(TASK DIRECTIONS) Could you reproduce the items from the line containing "Task: Click Сергій Бич profile photo tile" through the end of the items, both ends included, keeping each request and shifting every coordinate in the answers up by 27?
## begin
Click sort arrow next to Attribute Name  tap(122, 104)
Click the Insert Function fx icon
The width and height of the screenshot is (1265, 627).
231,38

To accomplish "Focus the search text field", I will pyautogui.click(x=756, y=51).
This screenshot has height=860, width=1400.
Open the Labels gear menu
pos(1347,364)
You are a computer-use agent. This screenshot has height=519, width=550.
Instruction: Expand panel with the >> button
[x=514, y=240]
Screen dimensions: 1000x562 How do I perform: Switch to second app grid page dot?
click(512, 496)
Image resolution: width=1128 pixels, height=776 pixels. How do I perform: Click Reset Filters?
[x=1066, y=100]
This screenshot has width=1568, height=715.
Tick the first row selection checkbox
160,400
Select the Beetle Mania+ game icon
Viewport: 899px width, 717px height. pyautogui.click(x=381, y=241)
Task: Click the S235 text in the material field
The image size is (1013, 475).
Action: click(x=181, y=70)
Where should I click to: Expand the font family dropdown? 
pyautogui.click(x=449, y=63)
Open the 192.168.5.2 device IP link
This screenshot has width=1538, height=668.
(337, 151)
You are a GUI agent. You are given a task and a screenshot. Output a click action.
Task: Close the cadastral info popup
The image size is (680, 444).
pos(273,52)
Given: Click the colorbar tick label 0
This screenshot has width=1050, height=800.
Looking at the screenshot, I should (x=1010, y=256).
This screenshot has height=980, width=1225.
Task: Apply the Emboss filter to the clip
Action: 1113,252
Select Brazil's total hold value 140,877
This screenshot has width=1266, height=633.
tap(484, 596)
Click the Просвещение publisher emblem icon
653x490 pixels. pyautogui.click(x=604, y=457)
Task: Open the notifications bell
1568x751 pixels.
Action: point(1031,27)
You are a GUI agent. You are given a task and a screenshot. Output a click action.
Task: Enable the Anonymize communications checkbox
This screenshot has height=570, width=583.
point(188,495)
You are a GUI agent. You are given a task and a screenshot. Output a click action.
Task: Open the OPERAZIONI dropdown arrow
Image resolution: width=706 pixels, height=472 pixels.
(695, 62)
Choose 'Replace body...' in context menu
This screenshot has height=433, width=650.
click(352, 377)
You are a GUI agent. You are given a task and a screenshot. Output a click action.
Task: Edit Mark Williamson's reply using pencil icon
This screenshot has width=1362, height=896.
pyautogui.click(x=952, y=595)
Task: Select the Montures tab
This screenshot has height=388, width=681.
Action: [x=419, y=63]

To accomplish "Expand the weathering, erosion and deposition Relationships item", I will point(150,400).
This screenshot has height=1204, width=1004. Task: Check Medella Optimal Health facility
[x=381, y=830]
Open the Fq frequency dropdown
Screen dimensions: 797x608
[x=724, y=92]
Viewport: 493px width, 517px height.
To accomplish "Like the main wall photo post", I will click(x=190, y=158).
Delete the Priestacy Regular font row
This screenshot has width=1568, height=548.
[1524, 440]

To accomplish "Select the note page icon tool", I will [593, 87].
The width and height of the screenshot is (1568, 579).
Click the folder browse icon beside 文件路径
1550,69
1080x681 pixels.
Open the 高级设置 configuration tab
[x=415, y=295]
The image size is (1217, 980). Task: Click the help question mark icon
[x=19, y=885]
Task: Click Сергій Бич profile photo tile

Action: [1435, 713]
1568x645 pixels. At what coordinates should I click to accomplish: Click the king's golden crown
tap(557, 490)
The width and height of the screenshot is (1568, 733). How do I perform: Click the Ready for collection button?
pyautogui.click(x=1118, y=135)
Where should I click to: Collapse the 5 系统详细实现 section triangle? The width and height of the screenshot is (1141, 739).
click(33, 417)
## end
(REPLY)
Task: Click Сергій Бич profile photo tile

Action: [1462, 740]
1568x645 pixels. At what coordinates should I click to accomplish: Click the king's golden crown
tap(584, 517)
The width and height of the screenshot is (1568, 733). How do I perform: Click the Ready for collection button?
pyautogui.click(x=1145, y=162)
Where should I click to: Collapse the 5 系统详细实现 section triangle? The width and height of the screenshot is (1141, 739).
click(60, 444)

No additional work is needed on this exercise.